Default: 0 (disabled — only count-based batching).
func WithLagMonitor ¶
func WithLagMonitor[E any](callback LagCallback, threshold uint64, checkInterval time.Duration) Option[E]
WithLagMonitor enables periodic lag monitoring for the subscription. The callback fires when the subscription falls more than threshold events behind the store head. checkInterval controls how often the check runs.
Example:
WithLagMonitor[MyEvent](func(name string, lag, pos, latest uint64) {
slog.Warn("subscription lagging", "consumer", name, "lag", lag)
}, 1000, 10*time.Second)
func WithLeaderLock ¶
func WithLeaderLock[E any](lock eskit.LockRegistry) Option[E]

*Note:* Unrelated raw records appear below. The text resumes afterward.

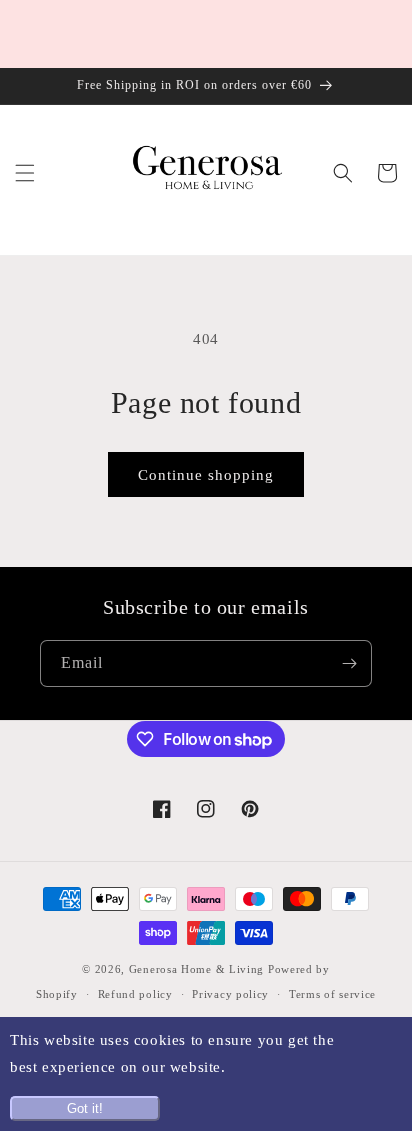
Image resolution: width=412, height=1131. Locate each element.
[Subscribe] (349, 663)
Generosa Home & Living (196, 969)
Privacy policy (230, 994)
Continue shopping (206, 475)
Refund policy (135, 994)
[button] (25, 173)
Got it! (85, 1108)
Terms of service (332, 994)
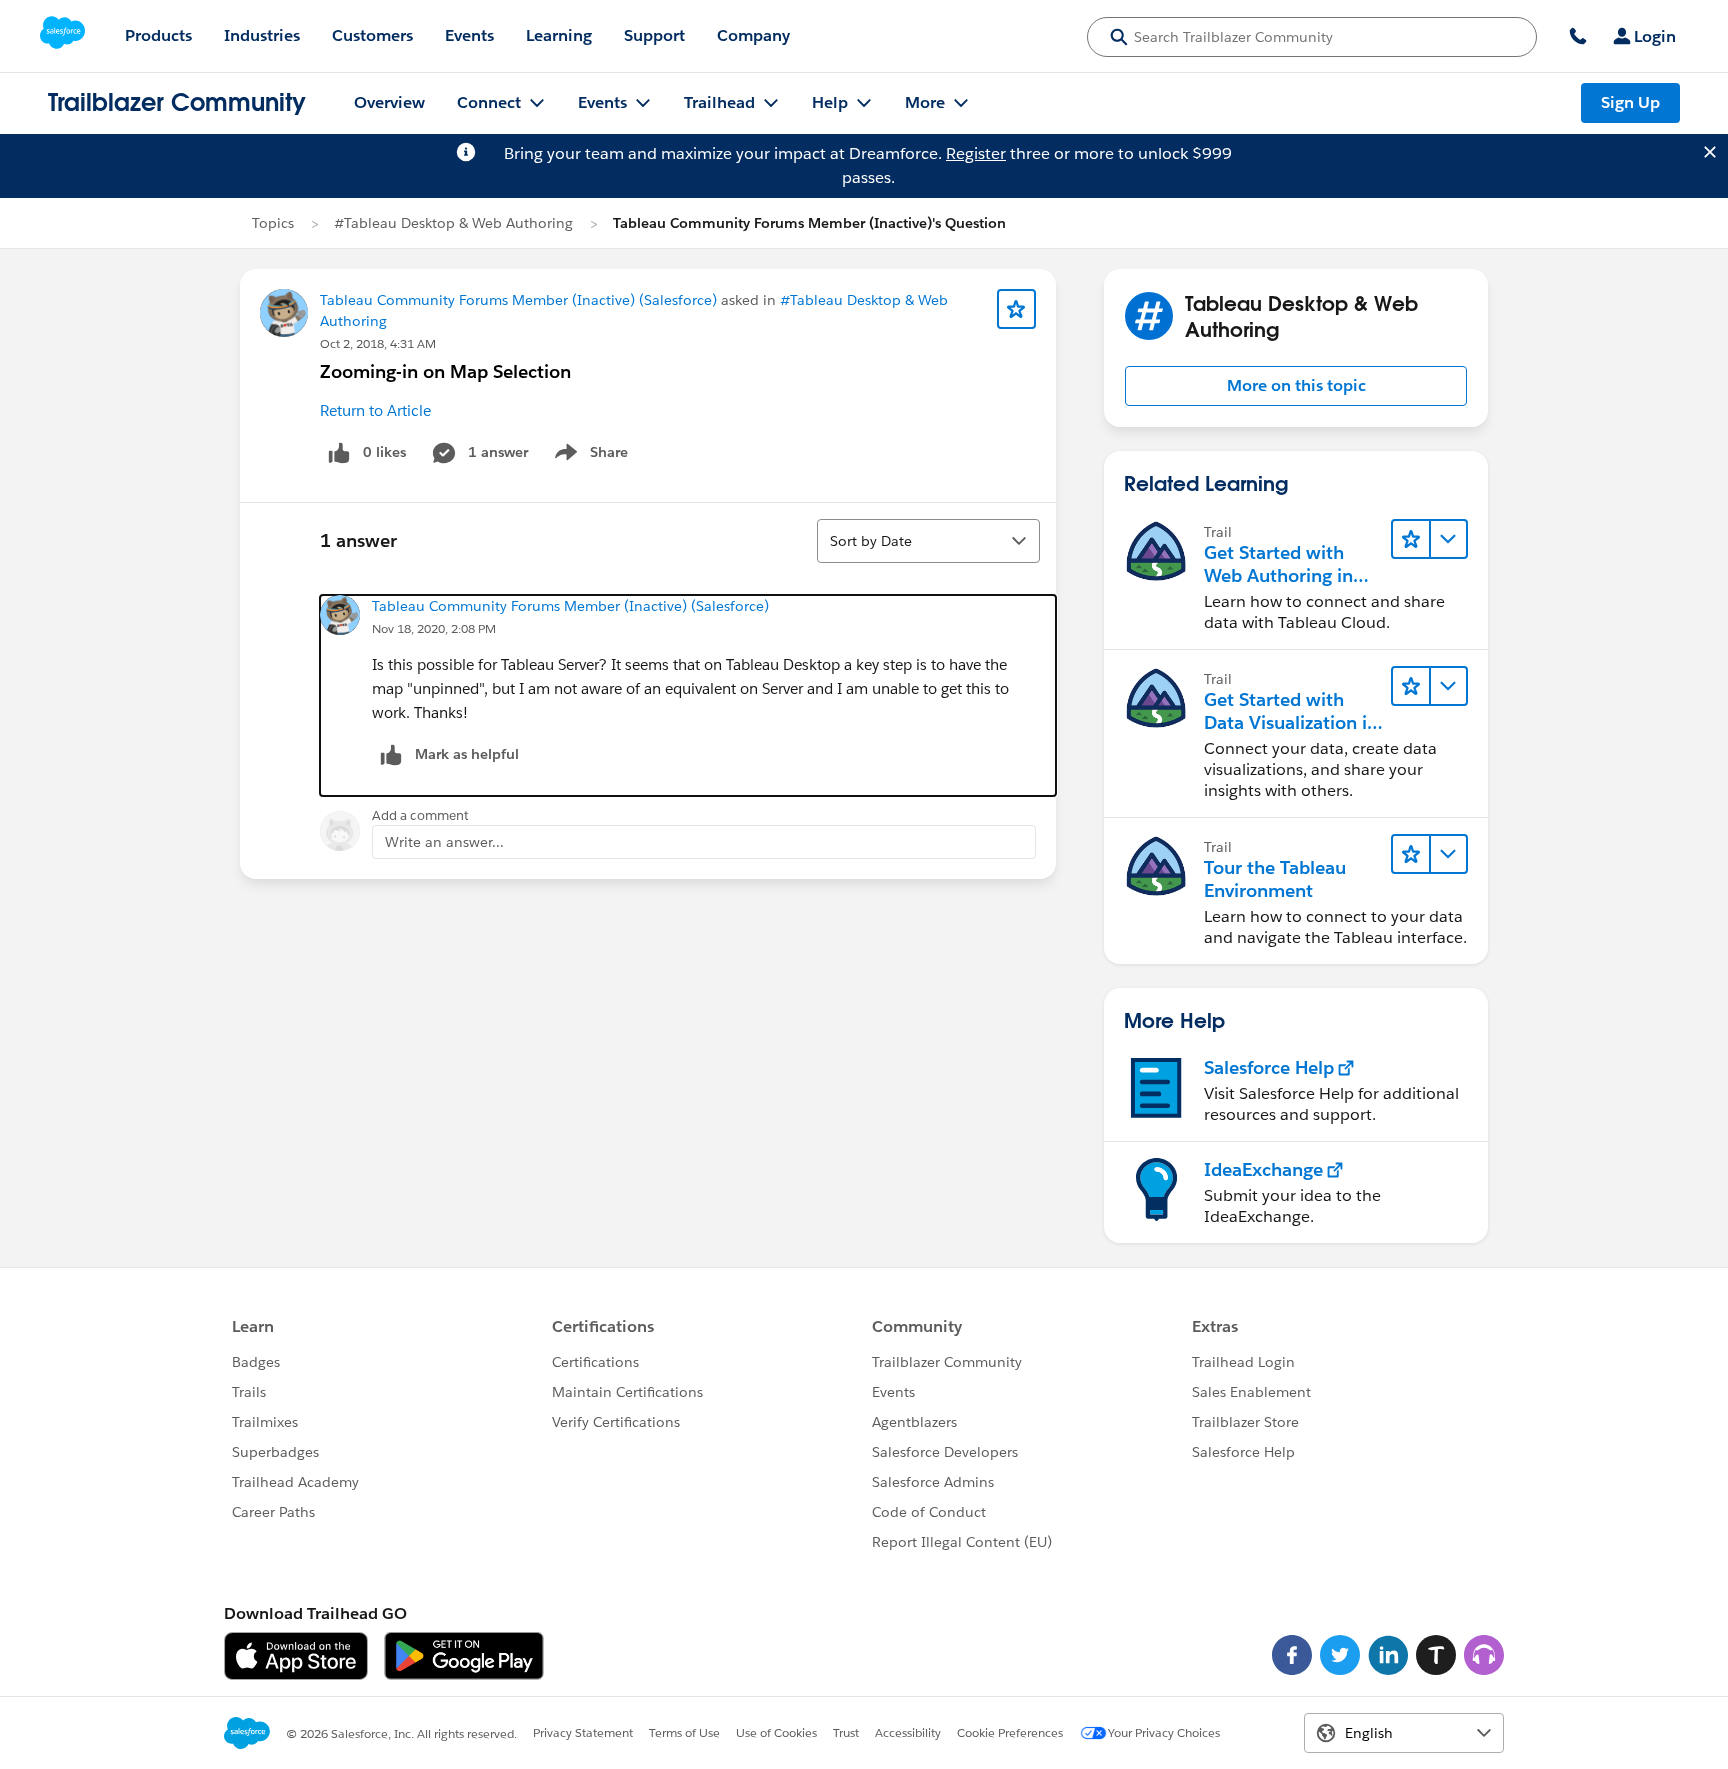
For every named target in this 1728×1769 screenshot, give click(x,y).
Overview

WithLeaderLock enables leader election for the subscription. Only the instance holding the lock will process events.
func WithNotifier ¶
func WithNotifier[E any](n StoreNotifier) Option[E]
WithNotifier sets the store notifier for low-latency event delivery.
type SequenceChecker ¶
SequenceChecker verifies whether a specific global sequence exists in the store. Used for self-healing gap resolution: before skipping a gap after MaxGapWait, the subscription checks if the event actually committed (slow transaction).
type StoreAdapter ¶
type StoreAdapter[E any] struct { // contains filtered or unexported fields }
StoreAdapter adapts any StoreReader (eskit.Event-based) into a subscription.GlobalReader (GlobalEvent-based). This bridges the type gap between the event store layer and the subscription system.
func NewStoreAdapter ¶
func NewStoreAdapter[E any](store StoreReader[E]) *StoreAdapter[E]
NewStoreAdapter wraps a store's global reader into a subscription.GlobalReader.
func (*StoreAdapter[E]) LatestSequence ¶
func (a *StoreAdapter[E]) LatestSequence(ctx context.Context) (uint64, error)
LatestSequence delegates to the underlying store.
func (*StoreAdapter[E]) ReadFrom ¶
func (a *StoreAdapter[E]) ReadFrom(ctx context.Context, fromSequence uint64, limit int) ([]GlobalEvent[E], error)
ReadFrom reads events from the store and converts them to GlobalEvents.
type StoreNotifier ¶
StoreNotifier signals when new events are available in the store. This is an optimization for low latency — subscriptions work without it via periodic polling. The value on the channel is the latest global sequence (or 0 if unknown).
type StoreReader ¶
type StoreReader[E any] interface { ReadFrom(ctx context.Context, fromSequence uint64, limit int) ([]eskit.Event[E], error) LatestSequence(ctx context.Context) (uint64, error) }
StoreReader is the interface that event stores implement for global reads. Both MemoryStore and sqlitestore.Store satisfy this via their ReadFrom/LatestSequence methods.
type SubscriptionManager ¶
type SubscriptionManager struct {
// contains filtered or unexported fields
}
SubscriptionManager manages multiple subscriptions with lifecycle control.
func NewManager ¶
func NewManager() *SubscriptionManager
NewManager creates a new subscription manager.
func (*SubscriptionManager) ConsumerIDs ¶
func (m *SubscriptionManager) ConsumerIDs() []string
ConsumerIDs returns the IDs of all active subscriptions.
func (*SubscriptionManager) Remove ¶
func (m *SubscriptionManager) Remove(consumerID string) error
Remove stops and removes a subscription.
func (*SubscriptionManager) StopAll ¶
func (m *SubscriptionManager) StopAll()
StopAll stops all subscriptions and waits for them to finish.